┌─ Texte source

On ne fabrique pas un entrepreneur comme on peut former des développeurs, par exemple, ou même des managers. S’il est bien une fonction qui suppose en soi, profondément, dans son ADN, les « drivers » nécessaires, c’est bien la fonction d’entrepreneur. Ce n’est pas seulement une compétence, ni un passage obligé pour cadres dirigeants, ni une sorte de « must » universel, c’est une posture fondamentale de l’individu, pour une place au travail à part entière. Et cette place suppose, pour être occupée avec succès, des clés de motivation plutôt rares et très spécifiques : une indépendance viscérale, un sens aigu du résultat concret, une envie d’expression personnelle profonde, une indifférence au risque, une polyvalence naturelle, une énergie de réalisation exceptionnelle… rien - par nature - de ce que l’on peut enseigner facilement à l’école ou à l’université, des qualités qu’on peut seulement révéler, affiner, encourager…
Si nous voulons ainsi plus d’entrepreneurs, à quelque titre que ce soit, il nous faut apprendre à les repérer, comme on repère de futurs champions de tennis, de football ou de natation. Il nous faut comprendre comment les suivre, les aider, leur permettre de croître et d’expérimenter. Or, à l’école comme en entreprise, les systèmes - normatifs par nature - tendent plutôt à lisser les différences et susciter de l’obéissance. Alors que l’entrepreneur justement n’aime la norme que si c’est la sienne, et n’obéit volontiers qu’à ses propres critères. Pourtant, si on ne protège pas ces profils dont collectivement nous avons si cruellement besoin, si on ne se donne pas les moyens de les détecter et de les encourager, en respectant leurs logiques et en leur donnant les clés spécifiques qui leur font encore défaut, nous prenons le risque majeur de les voir s’ennuyer, se résigner… ou déserter. Vers des contrées plus ouvertes, ou tout au moins perçues comme telles.

└─

**Votre tâche**
Relevez toutes les clés de motivation que le texte sur l'entrepreneur qualifie de rares et très spécifiques.

┌─ Données extraites

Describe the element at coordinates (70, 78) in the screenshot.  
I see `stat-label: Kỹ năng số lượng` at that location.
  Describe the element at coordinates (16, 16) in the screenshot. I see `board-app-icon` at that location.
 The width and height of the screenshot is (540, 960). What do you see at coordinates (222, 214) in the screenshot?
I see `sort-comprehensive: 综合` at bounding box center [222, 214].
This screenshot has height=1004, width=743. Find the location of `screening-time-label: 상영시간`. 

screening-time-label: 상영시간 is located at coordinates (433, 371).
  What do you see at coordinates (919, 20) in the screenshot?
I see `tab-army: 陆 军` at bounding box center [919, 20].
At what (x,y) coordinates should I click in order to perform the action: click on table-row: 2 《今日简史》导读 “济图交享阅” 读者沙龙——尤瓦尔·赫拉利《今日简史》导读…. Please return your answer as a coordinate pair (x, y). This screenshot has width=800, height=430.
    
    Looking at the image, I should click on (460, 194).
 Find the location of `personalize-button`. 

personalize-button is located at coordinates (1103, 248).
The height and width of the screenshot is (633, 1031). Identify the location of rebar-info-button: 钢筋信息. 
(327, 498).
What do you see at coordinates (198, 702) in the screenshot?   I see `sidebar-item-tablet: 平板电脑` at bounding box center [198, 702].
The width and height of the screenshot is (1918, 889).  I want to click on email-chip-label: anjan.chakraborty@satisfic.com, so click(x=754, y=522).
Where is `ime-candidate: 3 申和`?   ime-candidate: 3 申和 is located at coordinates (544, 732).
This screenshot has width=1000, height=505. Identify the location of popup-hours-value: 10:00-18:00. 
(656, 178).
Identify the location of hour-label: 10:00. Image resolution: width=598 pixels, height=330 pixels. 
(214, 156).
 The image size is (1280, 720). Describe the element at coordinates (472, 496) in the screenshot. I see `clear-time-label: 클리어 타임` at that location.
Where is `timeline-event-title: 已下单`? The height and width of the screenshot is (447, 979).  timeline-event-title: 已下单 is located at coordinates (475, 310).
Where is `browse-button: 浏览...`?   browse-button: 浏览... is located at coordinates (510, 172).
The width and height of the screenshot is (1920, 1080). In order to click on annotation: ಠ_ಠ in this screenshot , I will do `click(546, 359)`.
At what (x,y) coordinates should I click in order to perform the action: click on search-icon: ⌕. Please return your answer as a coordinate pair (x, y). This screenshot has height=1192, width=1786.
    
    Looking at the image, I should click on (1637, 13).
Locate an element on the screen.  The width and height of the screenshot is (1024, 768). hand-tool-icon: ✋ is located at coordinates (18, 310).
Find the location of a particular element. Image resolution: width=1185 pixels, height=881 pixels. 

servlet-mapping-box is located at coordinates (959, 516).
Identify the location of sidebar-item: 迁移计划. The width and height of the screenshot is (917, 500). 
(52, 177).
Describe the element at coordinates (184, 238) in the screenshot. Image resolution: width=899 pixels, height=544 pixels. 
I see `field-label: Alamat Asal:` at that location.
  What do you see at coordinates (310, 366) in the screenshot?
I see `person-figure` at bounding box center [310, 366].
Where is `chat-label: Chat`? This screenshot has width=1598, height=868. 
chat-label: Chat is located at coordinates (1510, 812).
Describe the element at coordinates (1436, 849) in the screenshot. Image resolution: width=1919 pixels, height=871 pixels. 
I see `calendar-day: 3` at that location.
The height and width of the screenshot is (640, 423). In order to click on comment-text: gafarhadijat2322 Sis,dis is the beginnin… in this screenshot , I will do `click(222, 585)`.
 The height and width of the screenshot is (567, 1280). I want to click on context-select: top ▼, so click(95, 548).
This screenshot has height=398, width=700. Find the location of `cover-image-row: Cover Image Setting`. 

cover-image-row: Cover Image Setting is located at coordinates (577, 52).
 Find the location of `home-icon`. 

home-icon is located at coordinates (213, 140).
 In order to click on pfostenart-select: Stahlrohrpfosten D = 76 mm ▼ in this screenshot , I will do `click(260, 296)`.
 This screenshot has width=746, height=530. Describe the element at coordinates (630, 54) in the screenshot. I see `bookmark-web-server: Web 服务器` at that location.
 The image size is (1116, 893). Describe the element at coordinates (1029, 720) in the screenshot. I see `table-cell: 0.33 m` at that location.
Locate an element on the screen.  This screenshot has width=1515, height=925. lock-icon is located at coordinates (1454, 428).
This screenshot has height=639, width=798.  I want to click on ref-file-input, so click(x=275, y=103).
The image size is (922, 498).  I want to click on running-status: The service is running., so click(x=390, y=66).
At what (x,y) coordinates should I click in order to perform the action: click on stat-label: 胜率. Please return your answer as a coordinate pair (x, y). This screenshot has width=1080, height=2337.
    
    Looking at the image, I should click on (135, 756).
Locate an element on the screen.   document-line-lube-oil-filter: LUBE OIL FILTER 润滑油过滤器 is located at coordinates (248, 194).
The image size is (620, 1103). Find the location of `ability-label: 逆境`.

└─

**Résultat de la tâche**
- une indépendance viscérale
- un sens aigu du résultat concret
- une envie d'expression personnelle profonde
- une indifférence au risque
- une polyvalence naturelle
- une énergie de réalisation exceptionnelle